North OC Street Changes Irk Residents

OCEAN CITY — Ron Deacon
says the property owners on his street never asked to be part of a trial
program that would install parking meters on 146th Street. He also
says that the city never told them either.

A budget time decision
by the Mayor and Council that would potentially increase revenues by an
estimated $30,000 annually by installing cale pay machines on 146th
Street has enraged some local residents and property owners to the point they are
allegedly attempting to take legal action in order to stop the “trial program”
from taking place.

“The owners are
obviously very upset because we didn’t know anything was going to be happening
on our street until we saw the bulldozers pull up,” said Deacon. “They are also
extending the asphalt on our street an additional 30 feet, which we didn’t ask
for either.
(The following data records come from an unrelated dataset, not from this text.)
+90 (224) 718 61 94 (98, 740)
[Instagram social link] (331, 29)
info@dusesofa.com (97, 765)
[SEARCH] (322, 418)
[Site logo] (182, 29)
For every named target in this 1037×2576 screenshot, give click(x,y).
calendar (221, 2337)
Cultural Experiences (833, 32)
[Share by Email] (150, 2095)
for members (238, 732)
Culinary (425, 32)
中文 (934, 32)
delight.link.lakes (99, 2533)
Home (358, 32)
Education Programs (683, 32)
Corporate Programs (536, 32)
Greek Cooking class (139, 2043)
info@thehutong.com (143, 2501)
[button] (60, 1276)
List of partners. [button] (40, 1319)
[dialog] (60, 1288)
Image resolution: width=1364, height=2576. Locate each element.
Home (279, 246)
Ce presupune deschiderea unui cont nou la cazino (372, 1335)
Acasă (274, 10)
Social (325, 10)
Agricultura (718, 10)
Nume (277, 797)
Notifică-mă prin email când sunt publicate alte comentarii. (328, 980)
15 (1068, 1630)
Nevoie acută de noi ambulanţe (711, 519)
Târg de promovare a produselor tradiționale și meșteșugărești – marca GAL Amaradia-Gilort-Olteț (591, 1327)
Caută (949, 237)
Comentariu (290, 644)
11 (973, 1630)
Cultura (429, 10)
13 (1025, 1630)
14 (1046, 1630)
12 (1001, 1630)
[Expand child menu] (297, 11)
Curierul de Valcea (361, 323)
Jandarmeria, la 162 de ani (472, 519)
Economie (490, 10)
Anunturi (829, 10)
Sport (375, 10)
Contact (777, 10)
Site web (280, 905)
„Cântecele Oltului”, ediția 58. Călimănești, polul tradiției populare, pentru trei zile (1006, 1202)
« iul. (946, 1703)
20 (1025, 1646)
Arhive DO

We rarely have any problems with parking on our street and we
didn’t call out for any changes, so why do we have to be the street that has
the trial program for paid parking?”

Deacon is the president
of the Condominium Association at the Ocean Place, a 100-unit condominium
building on 146th Street built in the early 1980’s and is one of the
most unique streets in town as it is essentially on the border between Maryland
and Delaware.

Deacon says he’s been in
correspondence with town officials, including City Manager Dennis Dare and
Public Works Director Hal Adkins to express his disdain, but he claims he’s
received little sympathy and certainly no indication that the trial program
will cease.

“My email from Mr. Dare
said that the town was experiencing money problems in the name of less property
tax revenue due to lower assessments and that this trial program would help
ease the gap, and he also said that people from Delaware were coming down to
our street and parking for free, which I essentially had to pay for the
streets, beaches, and all of that, while they don’t,” said Deacon, “but, I’m
tired of hearing about the town’s money problems, and I’m trying to find a
lawyer to get a work stop on this program.”

Dare said this week that
Ocean Place has ample parking and was surprised that the program had gotten
property owners up in arms.

“I really don’t see how
it’s going to be a huge burden for them as they have a newer building that
meets the code and has sufficient parking up there,” said Dare. “Anywhere you
go in Delaware, you can’t park without paying or without having a permit, so
obviously, in the uptown area of Ocean City we get a lot of people coming in
from Delaware who park for free on our streets, and we welcome them. But, we
spend upwards of $3 million a year in keeping the beach clean, replenished, and
paying for the best beach patrol around as well as additional money to maintain
the streets and everything else, and the property owners pay for that, not the
people who are parking for free on their street.”

In addition, Deacon took
umbrage with the town’s plan to extend the street by 30 feet and to widen it,
which officials say will increase the access for emergency vehicles and improve
the street as a whole, in addition to changeover from parallel parking spaces
to all perpendicular.

“I must register my
great concern with the changes being made to the street,” said Ocean Place

condo owner Eric Crist in an email to town officials.  “I understand that revenue must be found where it must and that

paying for parking is a reasonable method. However, extending the street
further into the beach is taking the measure too far. Expanding the street into
the already scarce beach reduces the attraction of our location.”

Mayor Rick Meehan says
that a compromise could be reached to meet the obvious concerns of the property
owners, noting that the project could be done in phases.

“Maybe if we were to put
the Cale machines in now, and hold off on extending the street for a little
while, that might be the right thing to do,” said Meehan. “Anytime you make a
change, there are going to be some unhappy people, but the residents up there
should know that the council thought about this decision before they made it
and realized that there was sufficient parking for the property owners. So,
they in no way were guinea pigs for this trial program.”

Debates over whether the
town should look to consider paid parking in uptown Ocean City has been a
sporadic, yet highly contested subject, and Dare notes that if placing parking
meters on 146th Street is successful and brings in the expected
$30,000 annually that he believes it will, he doesn’t rule out additional
parking meters in uptown areas.

“It could open the door
for other streets to be included in this, but it’s all a trial program based on
whether or not anyone pays to park on the street. If no one does it, obviously
we won’t keep adding meters where people aren’t parking,” Dare said.

Deacon and the property
owners at Ocean Place seem to be most angered by the lack of communication with
the town, although it should be noted that the town does technically own the
street and has the right to extend, expand or renovate.

Deacon says he wishes
there would have been some correspondence and doesn’t plan on just letting the
issue fade away.

“The city has decided
not to be transparent with us and I’m not going to drop this,” said Deacon.
“Generating revenue is not everyone’s concern. We certainly generate enough of
it for Ocean City but even then, we are not considered.”